6th grade was a horrible school year for me. I got teased mercilessly by many girls for my boyish haircut and my wacky clothing that "nobody out of elementary school wore anymore." I thought that 1996 would be a very bad year...until things slowly got better for me. Summer vacation was a ton of fun. My cousin and best friend had slumber parties at my house, and this one time we got so hyped up on Surges that we literally spent all night long performing stunts jumping off of the top bunk of my futon bunk bed. We were somehow trying to be like the gymnasts on TV. I really loved watching Olympic gymnastics, and it was an awesome year to watch them in the Summer Olympics in Atlanta. I remember being at the height of happiness that whole summer, and was REALLY bummed out when 7th grade started. But thankfully, it was not to be another bad school year like I dreaded. I also got really into writing around this time. It started out as keeping mundane records of my daily adventures at school, but then turned into writing fiction. I wrote and wrote, filling up about 3 notebooks of just...stuff that was on my mind. Some were stories, some were just lists and quotes from people, and sometimes there were sketches and maps. It started out as just a way for me to feel better about myself, at least, in my imagination, if that makes any sense, but little did I know that that was a turning point in my entire life.
7th grade was an awesome year because I didn't get made fun of anymore. And at least if I did, the jibes usually came from a prepubescent boy whom I'd end up literally slapping and then they became good friends with me. I had discovered this year that I felt more comfortable around guys than with girls. While most of the girls my age were trying to flirt with and hook up with them, I was too busy trying to be like them, wearing baggy shirts that were untucked, skater shoes, no style whatsoever to my then-long-and-wavy hair, and always feeling obligated to outdo them in some dumb physical stunt. I think I took it a little too far, though, because I developed quite an ego- something that came from that year that I'm not too proud of. I was too young and inexperienced to realize that it was completely unfounded at that point.
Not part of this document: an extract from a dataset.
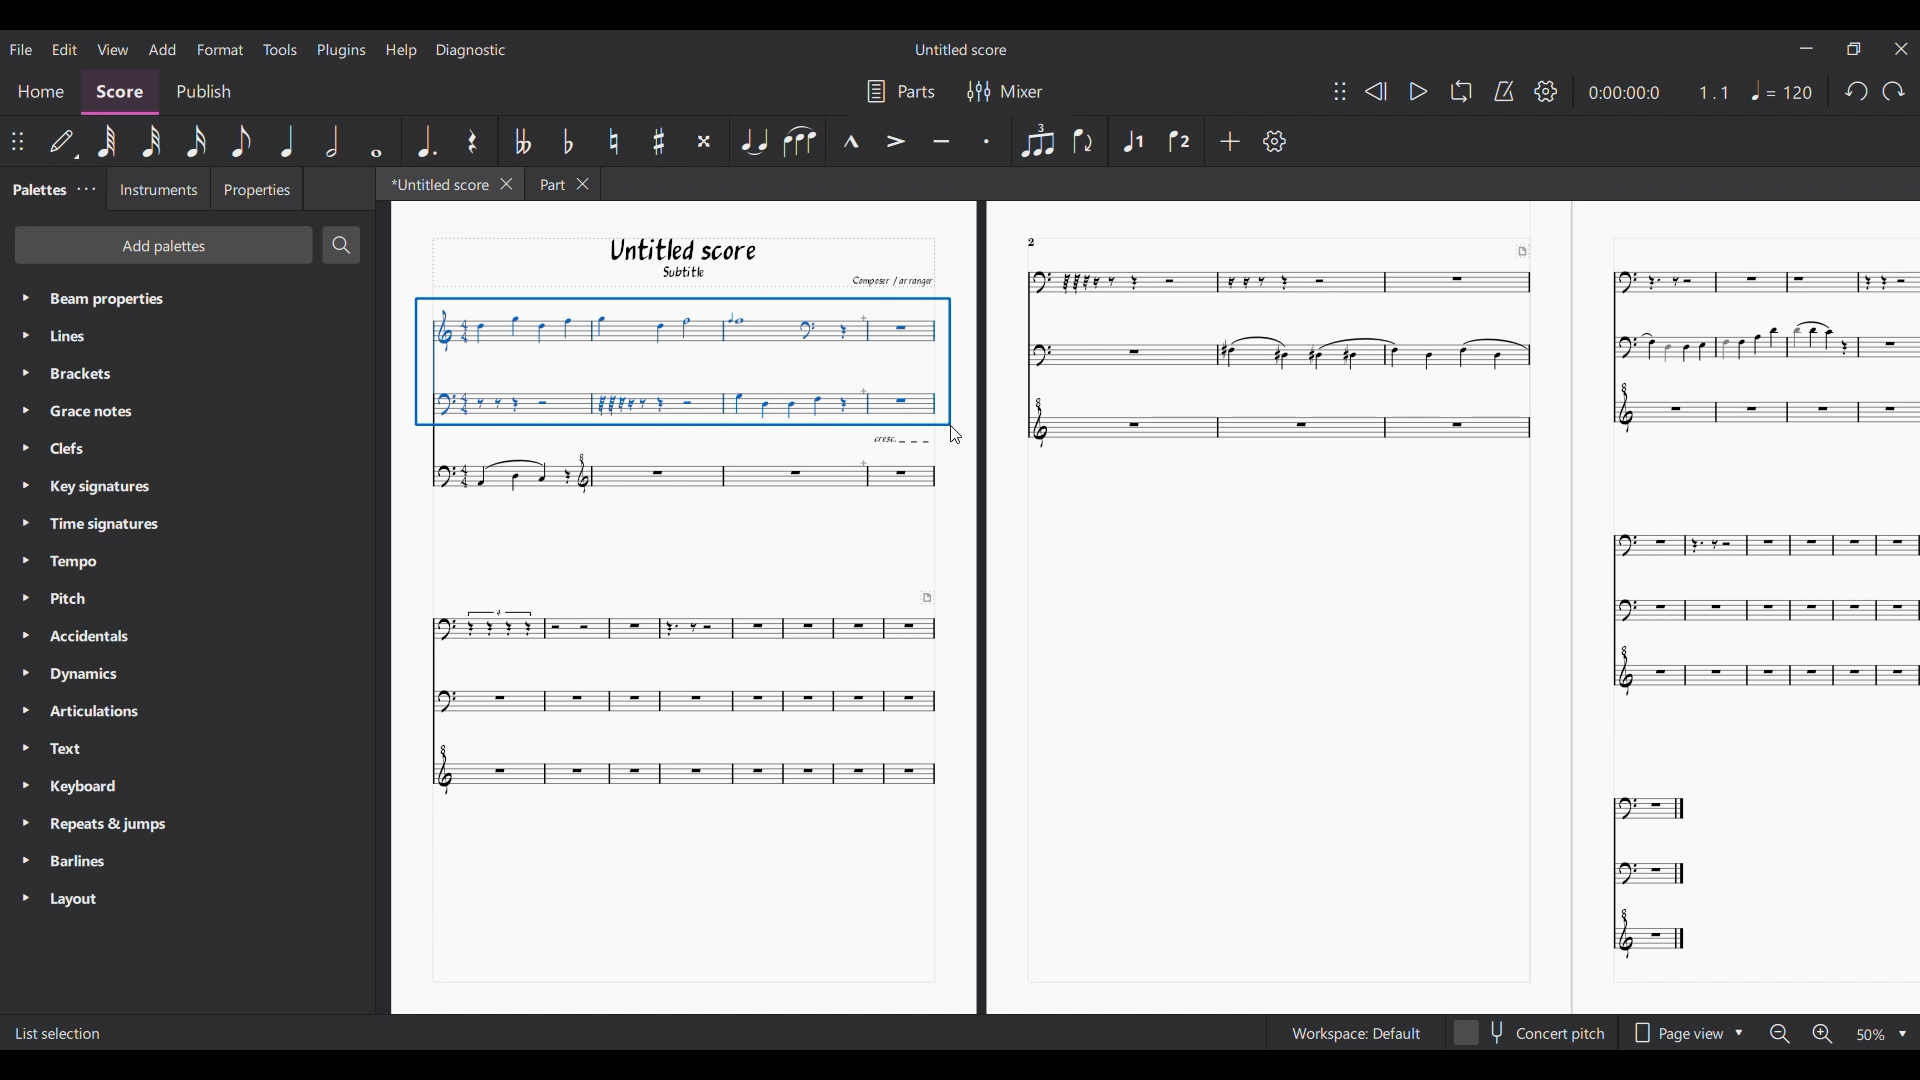 Image resolution: width=1920 pixels, height=1080 pixels. Describe the element at coordinates (93, 748) in the screenshot. I see `Text` at that location.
Then, the Nintendo 64 and Super Mario 64 came out later that year, and although that did nothing to help my ego, it sure put me back into an emotional high. That game has inspired so many of my short stories, it's not even funny. My imagination ran wild, mixing video games with school and mixing fantasy with reality. I always had an overwhelming feeling that each day was going to get better and better, and I always had something to look forward to. Of course, that didn't last very long past that year, but it sure was a memorable year.